Tantôt il s’éloigne du bord, tantôt il s’en rapproche. À force de danser près du gouffre, le spectre de la conflagration régionale pourrait trébucher. Depuis le 8 octobre, date de l’engagement du Hezbollah libanais aux côtés du Hamas dans la guerre d’Israël contre Gaza, le cercle de feu enserre dangereusement le Liban. Contre Israël, le parti de Dieu a toujours joué à qui perd gagne aux dépens de notre petit pays, suivi en cela avec enthousiasme, depuis la guerre israélienne de 2006, par une grande partie de sa communauté. La cruauté quasi génocidaire déployée par l’armée israélienne à Gaza ne peut que susciter une sympathie inconditionnelle en faveur des Palestiniens, malgré les atrocités et la prise d’otages massive commises par le Hamas il y a neuf mois, lors du raid barbare contre le pacifique kibboutz de Be’eri et le festival de musique Nova. Mais la destruction totale de Gaza qui suit son cours depuis lors et les dizaines de milliers de morts, dont la moitié est constituée d’enfants en bas âge, les souffrances indescriptibles, le manque de tout, nourriture, eau, hygiène, équipements médicaux, la propagation d’épidémies, polio, dermatites, ce bilan sans commune mesure avec le raid de Be’eri a de quoi écœurer tout être humain de bonne foi.
Cela dit, en ouvrant le front libanais, le Hezbollah ne fait qu’ajouter des morts aux morts et de la souffrance à la souffrance. Peut-on dire qu’une seule vie palestinienne a pu être sauvée par les bombardements du parti chiite sur le nord d’Israël ? Les deux petits Libanais, Hassan et Amira, victimes collatérales de l’assassinat par Israël du commandant du Hezbollah Fouad Chokor devaient-ils payer le prix de la surenchère criminelle entre les deux entités ?
Une fois de plus, le Liban est malgré lui sur la brèche, schizophrène comme à son habitude entre le Sud qui brûle et à présent la banlieue sud de Beyrouth, et les festivités estivales qui se poursuivent, à peine assombries par une inquiétude diffuse.

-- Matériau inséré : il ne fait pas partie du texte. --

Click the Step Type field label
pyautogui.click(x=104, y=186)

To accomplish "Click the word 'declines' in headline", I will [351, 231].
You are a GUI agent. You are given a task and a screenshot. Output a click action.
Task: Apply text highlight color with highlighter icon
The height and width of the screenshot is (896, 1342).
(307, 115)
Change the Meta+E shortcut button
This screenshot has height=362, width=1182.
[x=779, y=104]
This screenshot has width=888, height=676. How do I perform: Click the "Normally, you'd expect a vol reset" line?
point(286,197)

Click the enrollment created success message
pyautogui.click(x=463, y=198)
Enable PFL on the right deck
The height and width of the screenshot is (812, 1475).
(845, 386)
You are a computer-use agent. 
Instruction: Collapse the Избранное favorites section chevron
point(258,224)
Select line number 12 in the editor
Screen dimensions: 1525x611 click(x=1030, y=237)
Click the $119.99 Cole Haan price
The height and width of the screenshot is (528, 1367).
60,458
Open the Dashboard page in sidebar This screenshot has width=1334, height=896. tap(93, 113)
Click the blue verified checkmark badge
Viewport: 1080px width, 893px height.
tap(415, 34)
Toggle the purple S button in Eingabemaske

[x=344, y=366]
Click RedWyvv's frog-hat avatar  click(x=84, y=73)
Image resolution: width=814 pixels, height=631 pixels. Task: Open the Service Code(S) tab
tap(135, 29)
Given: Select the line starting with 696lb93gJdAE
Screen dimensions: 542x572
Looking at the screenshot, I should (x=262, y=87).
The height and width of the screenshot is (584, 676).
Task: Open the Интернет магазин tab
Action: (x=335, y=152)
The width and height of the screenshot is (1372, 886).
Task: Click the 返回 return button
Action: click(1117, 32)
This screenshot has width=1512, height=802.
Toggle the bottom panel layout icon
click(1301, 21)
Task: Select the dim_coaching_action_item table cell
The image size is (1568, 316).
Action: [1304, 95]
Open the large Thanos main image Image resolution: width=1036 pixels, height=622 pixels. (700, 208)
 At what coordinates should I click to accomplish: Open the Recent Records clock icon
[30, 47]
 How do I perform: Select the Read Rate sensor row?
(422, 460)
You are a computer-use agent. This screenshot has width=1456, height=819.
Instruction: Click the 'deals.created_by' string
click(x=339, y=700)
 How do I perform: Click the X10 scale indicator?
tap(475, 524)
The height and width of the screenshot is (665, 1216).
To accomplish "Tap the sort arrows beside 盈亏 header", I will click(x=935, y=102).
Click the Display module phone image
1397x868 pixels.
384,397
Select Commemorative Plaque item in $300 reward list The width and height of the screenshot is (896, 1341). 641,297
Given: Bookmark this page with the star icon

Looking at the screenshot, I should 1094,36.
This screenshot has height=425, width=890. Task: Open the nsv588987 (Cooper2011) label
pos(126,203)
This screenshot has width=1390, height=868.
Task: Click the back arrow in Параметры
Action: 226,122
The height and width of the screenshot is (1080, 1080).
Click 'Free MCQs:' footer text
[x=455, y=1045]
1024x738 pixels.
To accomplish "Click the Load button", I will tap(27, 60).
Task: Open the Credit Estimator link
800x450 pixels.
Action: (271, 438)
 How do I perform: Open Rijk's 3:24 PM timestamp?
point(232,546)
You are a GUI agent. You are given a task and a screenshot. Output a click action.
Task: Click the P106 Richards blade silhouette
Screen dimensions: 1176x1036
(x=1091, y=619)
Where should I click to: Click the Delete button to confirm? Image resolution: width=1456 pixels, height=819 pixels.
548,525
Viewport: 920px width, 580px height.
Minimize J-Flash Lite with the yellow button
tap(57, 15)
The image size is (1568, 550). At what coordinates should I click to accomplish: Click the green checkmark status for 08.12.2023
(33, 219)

De concerts en spectacles, on a décidé de ne renoncer à rien. La guerre ressemble ici à un volcan familier dont on ne surveille même plus les fumeroles. Depuis la spectaculaire attaque iranienne sur Israël dans la nuit du 13 au 14 avril 2024, impressionnant déploiement de missiles et drones divers annonçant littéralement la fin du monde et qui ont fini leur trajectoire en pétards mouillés, la plupart des Libanais ont décidé de ne plus se laisser parasiter par ce crépage de nerfs. Guerre ou pas guerre ? Partir ou rester profiter de la saison, de l’amitié, de la tendresse toxique des familles ? Partir ou contempler encore et encore l’éclosion de la Lune derrière la montagne, attendre la nuit des perséides, respirer la sauge au bord des ruisseaux ? Ou regarder indéfiniment l’hypnotique respiration de la mer, les folles couleurs du crépuscule ou se laisser bercer par les bavardages, les musiques trop fortes qui engourdissent tout instinct de survie, les peaux douces des amours qu’on voudrait passagères mais qui ne le sont jamais vraiment ? Sur un seul pied, l’autre qui veut prendre la fuite, on se sent incapable de tourner le dos à tout ce qui, ici, nous aimante. Alors on reste, encore un peu, un tout petit peu, n’est-ce pas ? Comme un enfant qui tente de grappiller quelques minutes avant de quitter la piscine. Et s’il devait arriver malheur, on trouverait toujours le moyen d’en faire un bouquet de fleurs. Ce pays est peut-être un mensonge, mais il est sûrement la plus belle illusion.